* **Extract**
The pricing component plays twin roles for HSBC in the sense that it must be able to first attract customers to purchase the service and also generate revenue for HSBC. According to Adrian Palmer (2008), there are five main factors that influence pricing decisions, namely, profit maximisation, market-share maximisation, survival, social considerations and personal objectives.[7]

While pricing strategy is highly dynamic for other products and services, pricing for current account services have become rather static in recent years. Most banks do not require any fees to set up a current account. Banks instead rely on the money that floats in the interval when they are deposited to when they are spent in order to profit from current accounts.

It is unlikely that any increases in interest rates would be able to attract customers to open up new current accounts with HSBC. The base lending rate that is now at 0.5% provides little room to manoeuvre for banks and other financial institutions. Adding to that is the credit crunch and declining asset prices that makes borrowing at a higher rate unattractive at the moment. The initial prepaid card issue fee should be around £10. This is in line with what competitors are charging at the moment.

The catch with the prepaid card scheme is that it encourages bank customers to save. Any money that is saved is held within the customer’s current account and remains available for banks to provide further lending. This may prove to be highly beneficial to HSBC during times when raising new capital is extremely difficult.

(See table 3)

5.3. Place

The place element involves delivering the product element to customers through appropriate methods and delivery channels. Delivery may involve both physical and electronic channels. Failure to make a service product readily available to customers would guarantee its failure regardless of how good the service product is. The new current account package would be made readily available throughout HSBC’s 1,492 branch network and also through the internet.

(See figure 1 & 2)

5.4. Promotion

The promotion element relies on effective communications to bring awareness in the market of the service products offered by HSBC. The three objectives of the promotion element are to gain the attention of customers, provide additional information and persuade customers to purchase the product. Advertising is mass, paid communication that is used to transmit information, develop attitudes and induce some form of response on the part of the audience (Adrian Palmer, 2008).

The choice of media that would be utilised includes newspapers, magazines, outdoor advertising and the internet. A sales promotion will also be carried during the first three weeks after the launch date to help stimulate customer purchase and the effectiveness of intermediaries (Adrian Palmer, 2008). Other promotional materials include press releases, posters and brochures.

* **Text and element pointing records**
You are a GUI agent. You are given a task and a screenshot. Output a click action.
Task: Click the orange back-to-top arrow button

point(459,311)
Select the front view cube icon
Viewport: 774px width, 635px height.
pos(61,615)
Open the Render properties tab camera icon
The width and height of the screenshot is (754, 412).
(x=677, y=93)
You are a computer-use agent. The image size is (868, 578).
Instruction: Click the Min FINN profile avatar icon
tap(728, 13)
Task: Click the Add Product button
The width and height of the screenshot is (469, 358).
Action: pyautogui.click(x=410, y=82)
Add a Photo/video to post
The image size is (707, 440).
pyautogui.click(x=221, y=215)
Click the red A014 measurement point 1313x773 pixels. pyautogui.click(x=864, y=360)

* **Work to complete**
• 1. Decide whether each statement agrees with the HSBC marketing text, answering yes or no and quoting the words that settle it: (a) Most banks charge a fee to open a current account. (b) The new current account package would be offered through HSBC's branch network and online. (c) The sales promotion is planned for the first three months after launch.
• 2. Write out the portion of the HSBC marketing text starting at "While pricing strategy" and ending at "from current accounts.".

* **Solutions to the tasks**
• 1.
(a) No: "Most banks do not require any fees to set up a current account."
(b) Yes: "The new current account package would be made readily available throughout HSBC’s 1,492 branch network and also through the internet."
(c) No: "A sales promotion will also be carried during the first three weeks after the launch date"

• 2.
While pricing strategy is highly dynamic for other products and services, pricing for current account services have become rather static in recent years. Most banks do not require any fees to set up a current account. Banks instead rely on the money that floats in the interval when they are deposited to when they are spent in order to profit from current accounts.